Importance of microsomal epoxide hydrolase (mEH) in toxicity, metabolism and formation of covalent protein adducts from the volatile air pollutant, naphthalene (NA): Comparison of mEH null and wild type (WT) mice

Abstract

Human exposure to NA is due to combustion of both environmental and man‐made materials. Toxicity of NA is P450‐dependent, occurring in murine, but not rat, airways. However, the extent to which specific metabolic pathways (to epoxides, quinones and diol epoxides) contribute to cytotoxicity and the formation of covalent protein adducts is unknown. Upon inhalation exposure to NA (4h at 5–20 ppm) male mEH null animals had increased cytotoxicity in the bronchioles, but decreased susceptibility in the trachea and lobar bronchus as compared to WT mice, despite having a normal pattern of P450‐containing CC10 positive Clara cells. Formation rates of NA metabolites (conjugates plus diol) in the trachea were lower in EH null animals, but equivalent in the airways compared to WT. As expected, rates of diol formation were undetected/low in mEH null animals.
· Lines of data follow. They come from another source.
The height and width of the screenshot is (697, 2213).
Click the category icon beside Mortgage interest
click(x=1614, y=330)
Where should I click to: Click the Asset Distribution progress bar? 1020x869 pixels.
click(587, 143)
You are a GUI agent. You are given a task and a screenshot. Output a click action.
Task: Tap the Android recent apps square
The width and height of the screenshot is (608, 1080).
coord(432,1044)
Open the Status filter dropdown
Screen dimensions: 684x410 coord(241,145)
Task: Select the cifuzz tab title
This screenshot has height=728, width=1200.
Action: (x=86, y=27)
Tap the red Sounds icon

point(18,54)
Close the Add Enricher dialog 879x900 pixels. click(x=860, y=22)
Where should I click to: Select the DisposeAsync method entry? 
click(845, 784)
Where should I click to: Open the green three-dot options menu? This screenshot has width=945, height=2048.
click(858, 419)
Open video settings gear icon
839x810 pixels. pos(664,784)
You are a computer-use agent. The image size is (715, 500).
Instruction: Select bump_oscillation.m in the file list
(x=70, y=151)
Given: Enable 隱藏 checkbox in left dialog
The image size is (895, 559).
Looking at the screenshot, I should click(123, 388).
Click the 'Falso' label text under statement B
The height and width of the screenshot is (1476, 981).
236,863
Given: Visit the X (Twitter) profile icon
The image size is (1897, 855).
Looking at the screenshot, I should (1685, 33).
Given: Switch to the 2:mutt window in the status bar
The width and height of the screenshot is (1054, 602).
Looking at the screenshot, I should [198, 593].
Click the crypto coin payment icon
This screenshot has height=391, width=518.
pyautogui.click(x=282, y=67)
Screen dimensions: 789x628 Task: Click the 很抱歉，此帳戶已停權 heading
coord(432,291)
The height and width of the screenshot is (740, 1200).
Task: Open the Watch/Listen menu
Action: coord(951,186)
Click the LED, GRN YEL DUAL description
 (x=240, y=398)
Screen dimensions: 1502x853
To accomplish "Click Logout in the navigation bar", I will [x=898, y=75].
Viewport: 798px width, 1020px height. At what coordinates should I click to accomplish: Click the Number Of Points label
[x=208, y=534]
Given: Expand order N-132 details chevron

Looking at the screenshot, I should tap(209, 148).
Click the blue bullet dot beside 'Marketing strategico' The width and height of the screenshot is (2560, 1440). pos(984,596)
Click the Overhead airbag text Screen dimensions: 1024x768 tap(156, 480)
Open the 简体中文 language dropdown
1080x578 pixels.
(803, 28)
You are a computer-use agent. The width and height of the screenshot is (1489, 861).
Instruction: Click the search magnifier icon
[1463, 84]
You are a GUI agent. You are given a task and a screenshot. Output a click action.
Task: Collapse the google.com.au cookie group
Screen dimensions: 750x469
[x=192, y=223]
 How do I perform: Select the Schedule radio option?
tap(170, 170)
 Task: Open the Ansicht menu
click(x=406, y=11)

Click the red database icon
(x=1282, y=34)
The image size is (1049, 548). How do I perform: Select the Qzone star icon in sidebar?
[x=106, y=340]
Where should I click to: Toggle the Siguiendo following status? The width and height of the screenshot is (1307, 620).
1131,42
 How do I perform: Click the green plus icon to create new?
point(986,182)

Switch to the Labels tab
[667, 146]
Protein adducts detected after ip administration of NA were 2–4 fold higher in airway epithelium than elsewhere in the lung, and EH null animals showed significantly higher levels compared to WT. Bound liver adducts showed no differences between mEH and WT animals. These studies suggest that metabolites (1,2‐quinone, diol epoxide) arising via the diol pathway are not critical to NA toxicity or formation of covalent adducts in distal airway epithelium. This work also suggests that there are compensatory changes associated with disruption of mEH. NIEHS 04311, 12720 and 04699.